PASSAGE TO READ:
- - - -

Based on your paper, it seems you didn't compare to other model based evaluation method such as Frechet Embedding Distance (FED). I would certainly like to see correlation study between each model evaluation method.
Thanks for your feedback, while we couldn't compare with all model-based methods out there, YiSi (August 2019) and BERTScore which was just presented at ICLR2020 this week (April 27th 2020) are very strong methods to compare against and reflect state-of-the-art. All comparisons are welcome!
What do you think about the train test discrepancy? ie. will practitioners have to fine-tune Nubia's models on their training dataset in order to evaluate on their test dataset?
- The general dataset used to train the language model before being fine-tuned to extract semantic similarity, logical entailment and grammaticality (ie Wikipedia)
- The dataset used to fine-tune the semantic similarity module and logical inference scorer
- The dataset used to predict human judgement
So far, the experiments have actually shown that without any finetuning, the NUBIA model trained to assess machine translations does better at agreeing with human judgement for image captions than the metrics specifically design to assess image captions.
For more advanced cases like, say, scoring medical reports where, for example, grammaticality doesn't matter as much, it may have to be fine-tuned. This is not unlike human training actually where experts are trained on "what to look for".
The nice thing with this modular architecture and the interpretable scores is that it can provide a lot of flexibility to study individual components and their emergent properties and make a judgement call on whether or not to fine tune.
The aggregators in Nubia are pretrained to correlate with human judgement, so it should only be used for inference, but the idea is that you can use it as a loss function to optimize translation/image captioning/summarization. It’s too big for that as is but thats what we’re working towards.

- - - -

[Screenshot grounding data]
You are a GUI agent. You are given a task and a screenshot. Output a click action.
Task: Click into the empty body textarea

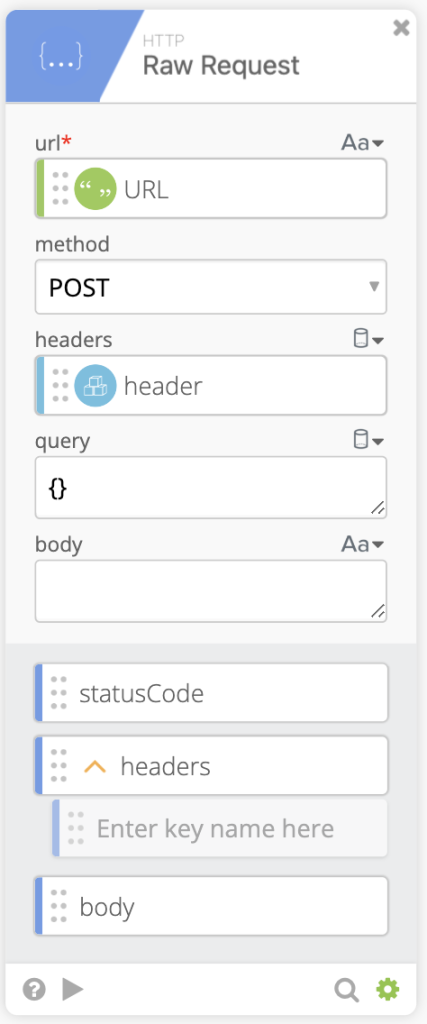click(x=211, y=591)
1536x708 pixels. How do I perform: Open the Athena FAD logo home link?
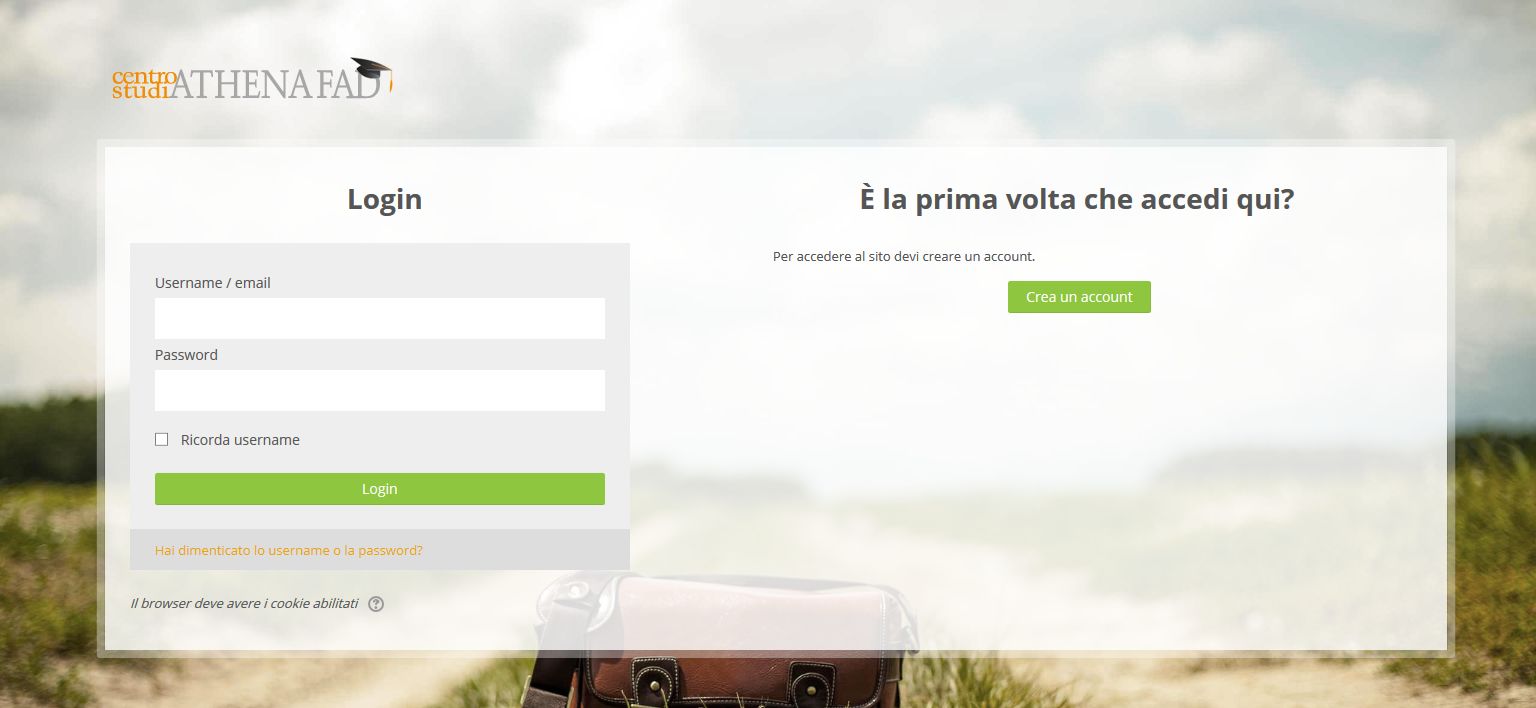tap(252, 79)
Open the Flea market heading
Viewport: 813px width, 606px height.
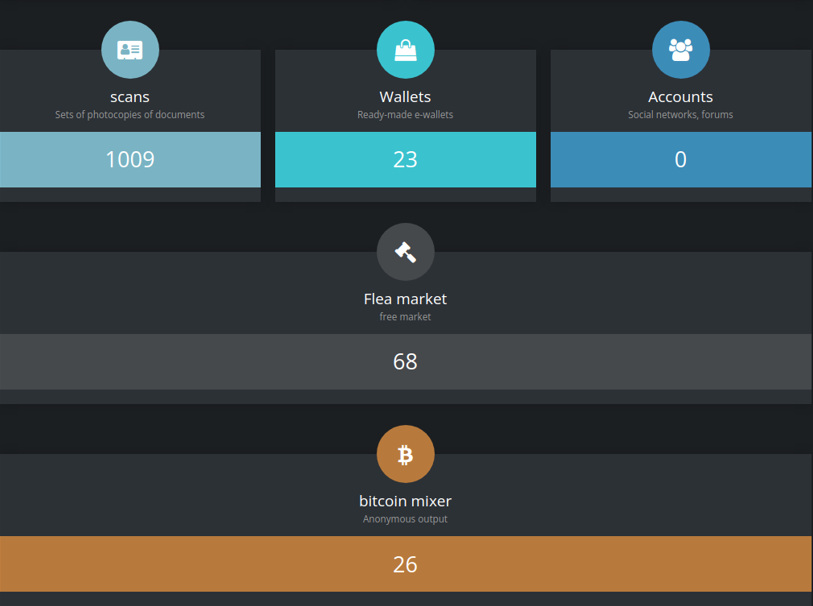pyautogui.click(x=405, y=299)
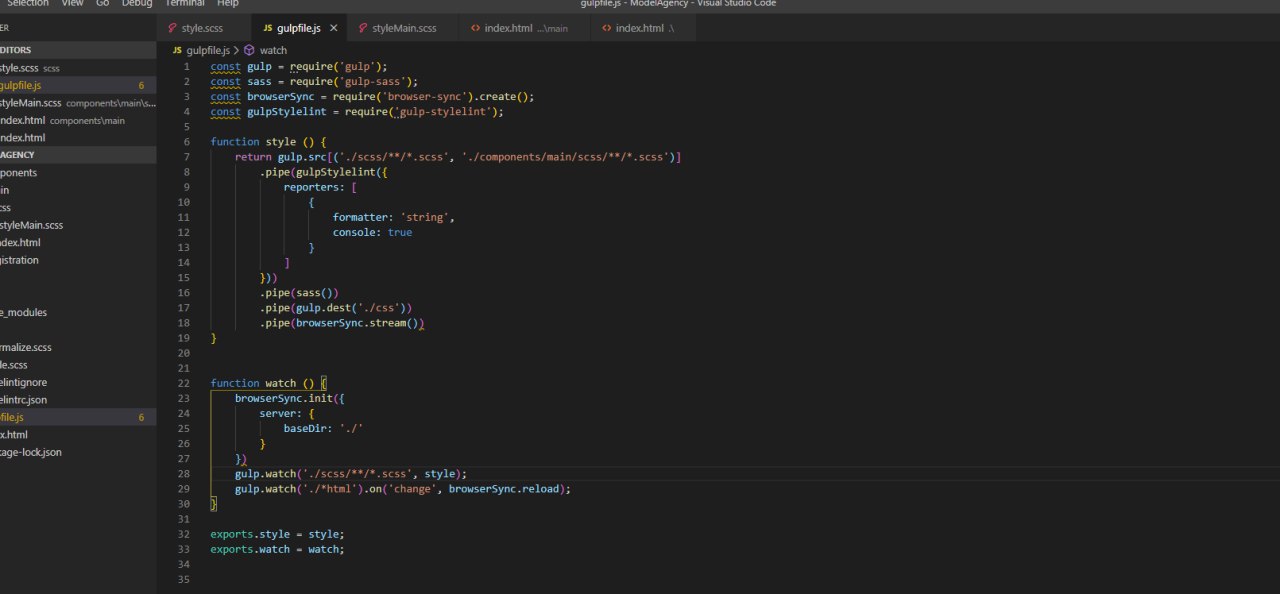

- - - -

TO DO:
Reproduce the full discussion of the NUBIA evaluation metric, given before the items, word for word.

ANSWER:
Based on your paper, it seems you didn't compare to other model based evaluation method such as Frechet Embedding Distance (FED). I would certainly like to see correlation study between each model evaluation method.
Thanks for your feedback, while we couldn't compare with all model-based methods out there, YiSi (August 2019) and BERTScore which was just presented at ICLR2020 this week (April 27th 2020) are very strong methods to compare against and reflect state-of-the-art. All comparisons are welcome!
What do you think about the train test discrepancy? ie. will practitioners have to fine-tune Nubia's models on their training dataset in order to evaluate on their test dataset?
- The general dataset used to train the language model before being fine-tuned to extract semantic similarity, logical entailment and grammaticality (ie Wikipedia)
- The dataset used to fine-tune the semantic similarity module and logical inference scorer
- The dataset used to predict human judgement
So far, the experiments have actually shown that without any finetuning, the NUBIA model trained to assess machine translations does better at agreeing with human judgement for image captions than the metrics specifically design to assess image captions.
For more advanced cases like, say, scoring medical reports where, for example, grammaticality doesn't matter as much, it may have to be fine-tuned. This is not unlike human training actually where experts are trained on "what to look for".
The nice thing with this modular architecture and the interpretable scores is that it can provide a lot of flexibility to study individual components and their emergent properties and make a judgement call on whether or not to fine tune.
The aggregators in Nubia are pretrained to correlate with human judgement, so it should only be used for inference, but the idea is that you can use it as a loss function to optimize translation/image captioning/summarization. It’s too big for that as is but thats what we’re working towards.